# Pedals



## ScotiaLass (24 Feb 2014)

I want to replace the pedals on my Specialized which is currently sporting the stock plastic thingies. 
I want the same flat pedals, just not plastic.
Any recommendations? Also, how easy are they to replace?


----------



## MissTillyFlop (24 Feb 2014)

ScotiaLass said:


> I want to replace the pedals on my Specialized which is currently sporting the stock plastic thingies.
> I want the same flat pedals, just not plastic.
> Any recommendations? Also, how easy are they to replace?



You need a pedal wrench and it might take a little bit of effort physically but it is pretty easy. Also some grease on the new pedals will be required.

There are lots of great metal pedals. I prefer clipless and I used to have a pair that were clipless on side and regular pedals on the other side.

These ones: http://www.wigglestatic.com/product-media/5360031862/Shimano PD A530a.jpg?w=2000&h=2000&a=7

http://www.wiggle.co.uk/shimano-a530-spd-single-sided-touring-pedals/

BTW, I want to ride my bicycle is on the radio as I write this - co-incidence?


----------



## MikeG (24 Feb 2014)

You may not need the thin pedal spanner that MissTF mentioned, because lots of pedals these days have a hex key alternative.
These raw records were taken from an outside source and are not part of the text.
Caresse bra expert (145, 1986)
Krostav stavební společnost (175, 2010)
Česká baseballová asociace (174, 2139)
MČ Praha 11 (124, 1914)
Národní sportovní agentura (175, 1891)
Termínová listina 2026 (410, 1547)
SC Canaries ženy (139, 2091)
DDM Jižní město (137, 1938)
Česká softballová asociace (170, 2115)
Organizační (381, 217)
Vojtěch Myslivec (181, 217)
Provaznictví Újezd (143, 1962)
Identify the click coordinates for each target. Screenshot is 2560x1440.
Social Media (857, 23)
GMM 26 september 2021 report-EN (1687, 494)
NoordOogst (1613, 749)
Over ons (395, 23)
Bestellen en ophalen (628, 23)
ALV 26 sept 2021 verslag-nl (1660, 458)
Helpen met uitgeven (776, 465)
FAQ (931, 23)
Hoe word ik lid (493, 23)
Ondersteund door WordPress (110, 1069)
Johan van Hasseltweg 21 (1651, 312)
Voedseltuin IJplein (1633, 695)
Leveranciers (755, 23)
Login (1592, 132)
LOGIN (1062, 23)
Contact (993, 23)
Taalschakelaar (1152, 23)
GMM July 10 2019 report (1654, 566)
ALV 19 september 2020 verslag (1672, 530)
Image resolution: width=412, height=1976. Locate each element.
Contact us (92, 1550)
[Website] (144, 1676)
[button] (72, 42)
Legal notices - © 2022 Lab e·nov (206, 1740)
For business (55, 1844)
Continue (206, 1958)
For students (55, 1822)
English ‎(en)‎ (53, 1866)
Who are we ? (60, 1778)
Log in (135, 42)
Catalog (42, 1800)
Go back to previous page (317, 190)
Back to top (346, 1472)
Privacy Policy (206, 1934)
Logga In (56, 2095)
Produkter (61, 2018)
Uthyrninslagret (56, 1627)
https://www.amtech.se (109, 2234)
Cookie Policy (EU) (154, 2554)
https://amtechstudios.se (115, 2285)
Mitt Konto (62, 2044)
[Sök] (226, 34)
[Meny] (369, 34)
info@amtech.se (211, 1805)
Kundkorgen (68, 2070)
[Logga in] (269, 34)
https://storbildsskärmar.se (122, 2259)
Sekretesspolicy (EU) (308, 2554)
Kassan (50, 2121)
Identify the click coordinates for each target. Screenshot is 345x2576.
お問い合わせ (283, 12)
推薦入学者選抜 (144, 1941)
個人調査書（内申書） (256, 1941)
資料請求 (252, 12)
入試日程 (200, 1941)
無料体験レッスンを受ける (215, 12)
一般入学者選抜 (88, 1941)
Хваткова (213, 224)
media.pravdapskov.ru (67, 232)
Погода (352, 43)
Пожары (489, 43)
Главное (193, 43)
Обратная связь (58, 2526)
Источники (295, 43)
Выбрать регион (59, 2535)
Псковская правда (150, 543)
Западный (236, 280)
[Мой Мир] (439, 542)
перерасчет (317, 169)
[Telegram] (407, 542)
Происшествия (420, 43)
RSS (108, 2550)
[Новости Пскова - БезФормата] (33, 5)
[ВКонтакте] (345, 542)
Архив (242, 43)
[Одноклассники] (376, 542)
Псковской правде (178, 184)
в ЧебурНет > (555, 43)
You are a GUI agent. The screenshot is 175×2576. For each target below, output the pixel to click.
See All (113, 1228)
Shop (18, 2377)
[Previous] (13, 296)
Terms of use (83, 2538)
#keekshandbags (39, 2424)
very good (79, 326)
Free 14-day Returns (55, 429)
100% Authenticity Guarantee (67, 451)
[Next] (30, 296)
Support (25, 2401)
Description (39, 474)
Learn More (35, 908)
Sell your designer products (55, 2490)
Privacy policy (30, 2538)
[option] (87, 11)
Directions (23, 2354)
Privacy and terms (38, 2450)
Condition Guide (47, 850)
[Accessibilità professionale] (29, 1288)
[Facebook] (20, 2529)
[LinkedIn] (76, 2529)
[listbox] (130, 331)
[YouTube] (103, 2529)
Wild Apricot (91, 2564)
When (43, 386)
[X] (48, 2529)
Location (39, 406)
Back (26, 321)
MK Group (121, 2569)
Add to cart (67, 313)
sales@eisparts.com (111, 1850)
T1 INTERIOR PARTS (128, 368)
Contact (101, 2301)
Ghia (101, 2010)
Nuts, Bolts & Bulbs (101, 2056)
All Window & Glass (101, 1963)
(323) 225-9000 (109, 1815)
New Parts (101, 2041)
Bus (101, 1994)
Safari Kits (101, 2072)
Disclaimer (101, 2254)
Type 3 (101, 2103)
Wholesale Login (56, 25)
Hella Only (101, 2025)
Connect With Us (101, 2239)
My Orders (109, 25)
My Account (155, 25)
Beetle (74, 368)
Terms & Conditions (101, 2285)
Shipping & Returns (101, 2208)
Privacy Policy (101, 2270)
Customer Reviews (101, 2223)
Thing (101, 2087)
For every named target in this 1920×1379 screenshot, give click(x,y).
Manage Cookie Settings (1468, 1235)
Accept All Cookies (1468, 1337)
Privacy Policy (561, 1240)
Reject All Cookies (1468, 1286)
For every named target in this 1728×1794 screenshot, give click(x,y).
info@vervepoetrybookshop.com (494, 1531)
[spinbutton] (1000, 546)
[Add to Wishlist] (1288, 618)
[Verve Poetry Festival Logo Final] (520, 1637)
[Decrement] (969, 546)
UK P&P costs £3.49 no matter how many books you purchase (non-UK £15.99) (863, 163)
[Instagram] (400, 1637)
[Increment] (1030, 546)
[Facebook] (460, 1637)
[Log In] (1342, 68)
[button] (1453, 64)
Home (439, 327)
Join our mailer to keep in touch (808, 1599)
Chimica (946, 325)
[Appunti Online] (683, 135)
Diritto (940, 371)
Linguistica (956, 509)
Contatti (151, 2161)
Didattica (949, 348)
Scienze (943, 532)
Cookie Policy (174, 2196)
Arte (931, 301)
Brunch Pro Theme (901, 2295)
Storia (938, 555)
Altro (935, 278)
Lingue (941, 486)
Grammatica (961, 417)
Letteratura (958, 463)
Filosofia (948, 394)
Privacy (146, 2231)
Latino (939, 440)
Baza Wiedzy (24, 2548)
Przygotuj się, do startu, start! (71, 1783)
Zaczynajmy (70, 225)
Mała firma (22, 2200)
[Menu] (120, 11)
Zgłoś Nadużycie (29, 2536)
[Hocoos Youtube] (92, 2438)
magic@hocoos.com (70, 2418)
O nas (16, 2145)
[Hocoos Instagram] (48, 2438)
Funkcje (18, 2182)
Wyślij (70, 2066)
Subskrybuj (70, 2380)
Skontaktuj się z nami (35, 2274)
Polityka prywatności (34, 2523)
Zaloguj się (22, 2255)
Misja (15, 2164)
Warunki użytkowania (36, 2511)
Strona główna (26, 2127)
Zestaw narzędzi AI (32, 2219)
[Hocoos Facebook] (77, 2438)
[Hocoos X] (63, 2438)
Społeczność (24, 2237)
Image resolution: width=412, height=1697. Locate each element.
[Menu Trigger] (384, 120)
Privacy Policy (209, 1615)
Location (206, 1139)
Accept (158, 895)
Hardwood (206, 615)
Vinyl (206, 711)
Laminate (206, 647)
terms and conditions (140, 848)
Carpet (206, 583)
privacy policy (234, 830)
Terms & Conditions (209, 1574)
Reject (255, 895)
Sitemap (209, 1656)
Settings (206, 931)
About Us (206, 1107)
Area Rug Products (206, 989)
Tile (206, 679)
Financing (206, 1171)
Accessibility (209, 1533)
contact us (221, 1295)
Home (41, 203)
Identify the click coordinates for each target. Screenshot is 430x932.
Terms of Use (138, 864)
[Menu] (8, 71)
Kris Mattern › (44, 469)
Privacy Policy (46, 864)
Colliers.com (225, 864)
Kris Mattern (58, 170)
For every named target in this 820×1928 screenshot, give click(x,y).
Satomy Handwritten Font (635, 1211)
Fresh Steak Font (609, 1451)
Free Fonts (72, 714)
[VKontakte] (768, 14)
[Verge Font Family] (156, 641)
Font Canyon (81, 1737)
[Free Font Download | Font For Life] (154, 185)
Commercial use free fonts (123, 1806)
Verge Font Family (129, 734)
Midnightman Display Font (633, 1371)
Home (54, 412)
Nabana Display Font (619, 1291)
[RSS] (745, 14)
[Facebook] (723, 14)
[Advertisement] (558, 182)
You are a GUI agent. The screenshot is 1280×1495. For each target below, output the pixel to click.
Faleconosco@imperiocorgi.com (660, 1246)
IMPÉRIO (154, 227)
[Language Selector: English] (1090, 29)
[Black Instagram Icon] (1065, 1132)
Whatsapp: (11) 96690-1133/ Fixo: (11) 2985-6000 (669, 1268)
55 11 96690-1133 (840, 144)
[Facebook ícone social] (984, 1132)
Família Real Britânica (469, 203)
You'll just need a fairly hefty hex key or multi-tool. Don't forget that there is a left and right pedal, and that one of them screws up on a reverse thread (ie if you turn it anti-clockwise, it does up tighter). A dab of vaseline on the threads before you put the new pedals on will make them easier to remove when you eventually upgrade to clipless (!!!  Why haven't you done this yet?  ). Changing pedals is a dead easy 5 minute job, so long as the old ones aren't done up too tightly.

Mike


----------



## ScotiaLass (24 Feb 2014)

MikeG said:


> You may not need the thin pedal spanner that MissTF mentioned, because lots of pedals these days have a hex key alternative. You'll just need a fairly hefty hex key or multi-tool. Don't forget that there is a left and right pedal, and that one of them screws up on a reverse thread (ie if you turn it anti-clockwise, it does up tighter). A dab of vaseline on the threads before you put the new pedals on will make them easier to remove when you eventually upgrade to clipless (!!!  Why haven't you done this yet?  ). Changing pedals is a dead easy 5 minute job, so long as the old ones aren't done up too tightly.
> 
> Mike


It's a new bike and only been ridden for 4 miles (damn weather!).
I won't ever go clipless as I have balance issues and need to be able to put both feet on the ground very quickly....I feel safer knowing I can just take my feet off the pedals if needed!
Thanks for the advice


----------



## MikeW-71 (24 Feb 2014)

http://www.wiggle.co.uk/dmr-v8-flat-pedals/

Something like that. I have the V12 ones, they have smoother bearings.


----------



## derrick (24 Feb 2014)

What Miss Tilly Fop said, my other half and a few of the girls from the club use them.


----------



## MontyVeda (24 Feb 2014)

MikeW-71 said:


> http://www.wiggle.co.uk/dmr-v8-flat-pedals/
> 
> Something like that. I have the V12 ones, they have smoother bearings.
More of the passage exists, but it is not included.